| What the exercise asks |
Could you lay out the records below as a JSON list of strings, one string per line and blank lines skipped, from the first line of the records through the line with "pos(149,13)", including both?
* BEGIN Input *
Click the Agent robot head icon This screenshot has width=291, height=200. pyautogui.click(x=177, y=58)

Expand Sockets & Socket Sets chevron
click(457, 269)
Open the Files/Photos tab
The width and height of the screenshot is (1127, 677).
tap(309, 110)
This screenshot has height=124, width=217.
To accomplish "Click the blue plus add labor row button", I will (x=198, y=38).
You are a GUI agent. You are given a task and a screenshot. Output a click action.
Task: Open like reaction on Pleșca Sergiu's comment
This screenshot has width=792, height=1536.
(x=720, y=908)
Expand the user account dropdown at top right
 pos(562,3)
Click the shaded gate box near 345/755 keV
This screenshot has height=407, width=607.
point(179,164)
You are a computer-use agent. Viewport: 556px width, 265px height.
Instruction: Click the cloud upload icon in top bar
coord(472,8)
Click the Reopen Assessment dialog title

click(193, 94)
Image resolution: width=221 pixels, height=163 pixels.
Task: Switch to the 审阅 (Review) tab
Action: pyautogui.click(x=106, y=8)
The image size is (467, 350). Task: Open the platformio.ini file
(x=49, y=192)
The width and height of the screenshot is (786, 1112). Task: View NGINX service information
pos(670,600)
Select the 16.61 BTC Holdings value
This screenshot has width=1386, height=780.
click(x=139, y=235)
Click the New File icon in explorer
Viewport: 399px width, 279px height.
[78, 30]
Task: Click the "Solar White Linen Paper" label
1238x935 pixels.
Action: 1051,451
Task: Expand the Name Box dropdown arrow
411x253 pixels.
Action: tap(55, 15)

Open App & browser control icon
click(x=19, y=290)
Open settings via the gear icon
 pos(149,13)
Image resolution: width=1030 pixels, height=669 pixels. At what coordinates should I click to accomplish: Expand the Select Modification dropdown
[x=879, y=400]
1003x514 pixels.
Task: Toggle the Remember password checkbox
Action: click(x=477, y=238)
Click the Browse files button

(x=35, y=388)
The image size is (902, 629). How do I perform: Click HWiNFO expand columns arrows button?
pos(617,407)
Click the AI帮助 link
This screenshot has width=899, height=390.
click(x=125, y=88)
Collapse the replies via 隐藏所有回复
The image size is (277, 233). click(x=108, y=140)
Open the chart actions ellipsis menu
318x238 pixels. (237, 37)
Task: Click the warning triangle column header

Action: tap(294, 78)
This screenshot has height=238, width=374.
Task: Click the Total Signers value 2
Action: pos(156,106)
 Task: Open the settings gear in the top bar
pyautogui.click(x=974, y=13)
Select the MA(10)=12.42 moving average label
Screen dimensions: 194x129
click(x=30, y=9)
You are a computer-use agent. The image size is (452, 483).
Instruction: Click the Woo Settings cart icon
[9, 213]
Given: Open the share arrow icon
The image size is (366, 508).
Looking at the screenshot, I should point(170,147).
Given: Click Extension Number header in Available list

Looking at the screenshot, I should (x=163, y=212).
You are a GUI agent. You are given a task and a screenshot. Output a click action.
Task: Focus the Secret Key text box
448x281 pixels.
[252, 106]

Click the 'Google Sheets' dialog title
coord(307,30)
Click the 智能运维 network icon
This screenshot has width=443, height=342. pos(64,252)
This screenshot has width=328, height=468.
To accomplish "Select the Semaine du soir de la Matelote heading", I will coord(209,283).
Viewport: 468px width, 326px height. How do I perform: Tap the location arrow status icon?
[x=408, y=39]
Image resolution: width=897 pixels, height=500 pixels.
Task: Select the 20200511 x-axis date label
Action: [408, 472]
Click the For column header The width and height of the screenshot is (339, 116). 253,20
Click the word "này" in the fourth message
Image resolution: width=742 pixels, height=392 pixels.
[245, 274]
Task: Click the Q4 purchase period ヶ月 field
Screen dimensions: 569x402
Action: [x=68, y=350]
* END Input *
| Solution for this problem |
[
  "Click the Agent robot head icon This screenshot has width=291, height=200. pyautogui.click(x=177, y=58)",
  "Expand Sockets & Socket Sets chevron",
  "click(457, 269)",
  "Open the Files/Photos tab",
  "The width and height of the screenshot is (1127, 677).",
  "tap(309, 110)",
  "This screenshot has height=124, width=217.",
  "To accomplish \"Click the blue plus add labor row button\", I will (x=198, y=38).",
  "You are a GUI agent. You are given a task and a screenshot. Output a click action.",
  "Task: Open like reaction on Pleșca Sergiu's comment",
  "This screenshot has width=792, height=1536.",
  "(x=720, y=908)",
  "Expand the user account dropdown at top right",
  " pos(562,3)",
  "Click the shaded gate box near 345/755 keV",
  "This screenshot has height=407, width=607.",
  "point(179,164)",
  "You are a computer-use agent. Viewport: 556px width, 265px height.",
  "Instruction: Click the cloud upload icon in top bar",
  "coord(472,8)",
  "Click the Reopen Assessment dialog title",
  "click(193, 94)",
  "Image resolution: width=221 pixels, height=163 pixels.",
  "Task: Switch to the 审阅 (Review) tab",
  "Action: pyautogui.click(x=106, y=8)",
  "The image size is (467, 350). Task: Open the platformio.ini file",
  "(x=49, y=192)",
  "The width and height of the screenshot is (786, 1112). Task: View NGINX service information",
  "pos(670,600)",
  "Select the 16.61 BTC Holdings value",
  "This screenshot has width=1386, height=780.",
  "click(x=139, y=235)",
  "Click the New File icon in explorer",
  "Viewport: 399px width, 279px height.",
  "[78, 30]",
  "Task: Click the \"Solar White Linen Paper\" label",
  "1238x935 pixels.",
  "Action: 1051,451",
  "Task: Expand the Name Box dropdown arrow",
  "411x253 pixels.",
  "Action: tap(55, 15)",
  "Open App & browser control icon",
  "click(x=19, y=290)",
  "Open settings via the gear icon",
  " pos(149,13)"
]